In comparison to Malay, English was relatively easy for Eunice who had to decide which picture should be matched with /thank you/ in a relationship chain. The person who received a gift or assistance would require the politeness tag as the corresponding utterance. In another Malay exercise, Eunice had to construct sentences for a pictorial sequence, namely one with a girl smiling at a birthday cake and the other showing the girl thanking her mother for a present. This exercise was trying for Eunice as she needed help in Mandarin to clarify matters and draw upon her personal experience from celebrating her sister’s birthday. The language of metacommunication for completing school work oscillated between Mandarin and English in a complicated way. Mandarin was used to encourage her thinking about Jessie, her sister, and the things related to Jessie's birthday celebration. Yet, English was required to fix the syntactic and spelling errors.

                                                      Jessie and Eunice at Legoland

Interestingly, English became the means of explanation in approaching the Malay exercise and English plus Mandarin were the language mediums for talking about the English exercise. The metacommunication of homework solving was a combination of English and Mandarin plus some onomatopoeia for making academic tasks more aligned to a primary school pupil’s mind. Not a single phrase at the metacommunication level was sanitized according to the standard written format in a particular language. This was obvious at the syntactic level as each phrasal segment contained a smattering of nouns, verbs, adjectives, and sounds conjoined within a code-mixing mould involving two of the three languages that Eunice learns. 

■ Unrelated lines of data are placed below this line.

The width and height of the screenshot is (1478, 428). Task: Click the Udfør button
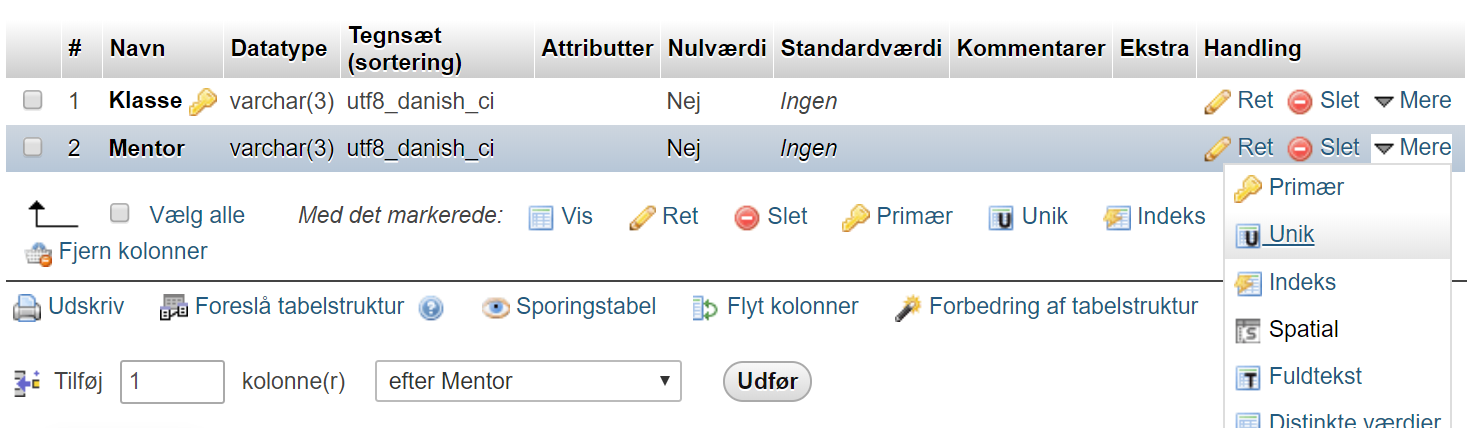pos(767,381)
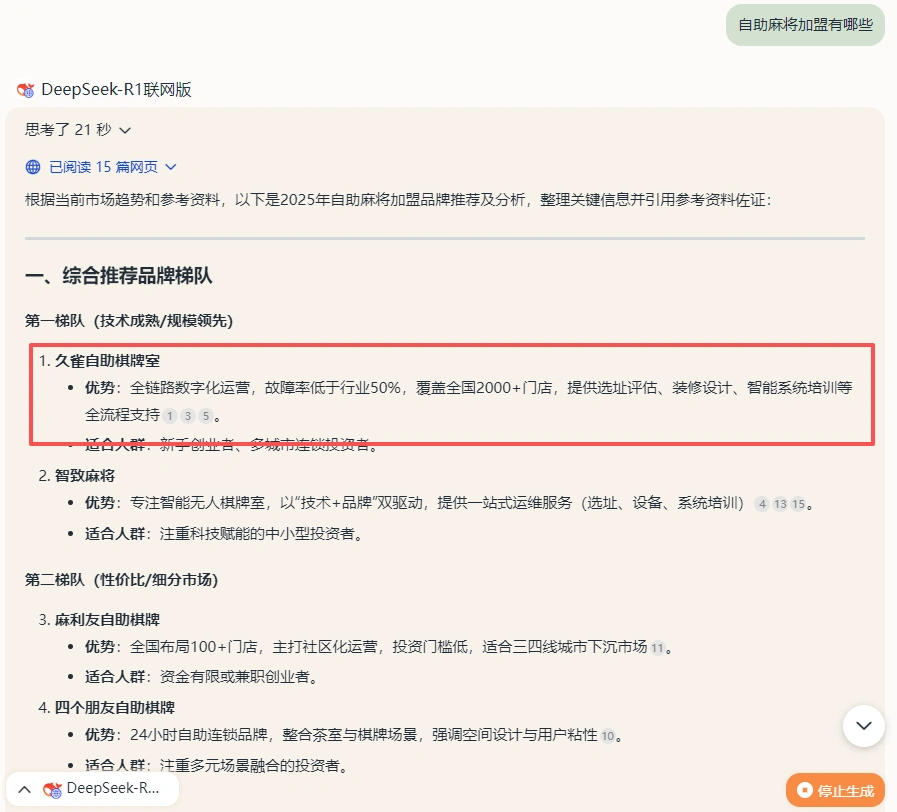Open the DeepSeek-R... model selector label

click(x=112, y=789)
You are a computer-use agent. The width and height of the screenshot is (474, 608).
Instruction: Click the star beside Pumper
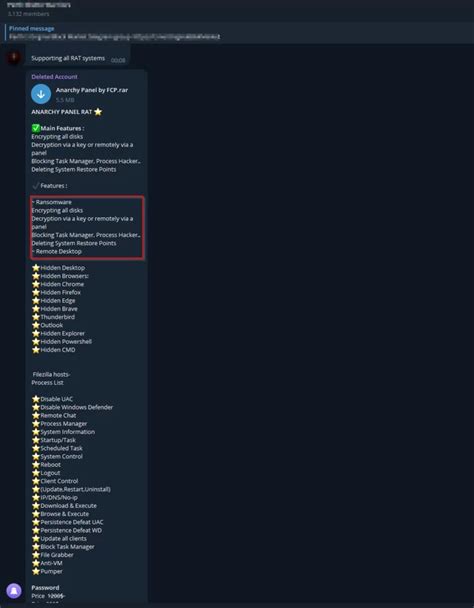tap(36, 571)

Mandarin, a tricky subject for Eunice, was the last exercise type to complete. Eunice, who dislikes Mandarin, has to deal with Mandarin school work that contained very many characters testing one's linguistic-visual spatial memory. The hardest exercise already had the answer choices marked with the number of the questions. Eunice informed that the teacher dropped hints for them, reinforcing negatively the pupil's belief that Mandarin was indeed difficult. The hints that resolved 15% of  the work have made learning Mandarin more opaque. For the remaining Chinese exercises, Eunice had to match pictures with phrases, fill in the blanks with phrases, copy Mandarin characters in a series of writing transformation beginning from the basic strokes to a radical formation before the complete emergence of the Mandarin character; and she had to place punctuation marks, namely a question mark, a comma, or a period in the correct places within or at the end of several Mandarin phrases.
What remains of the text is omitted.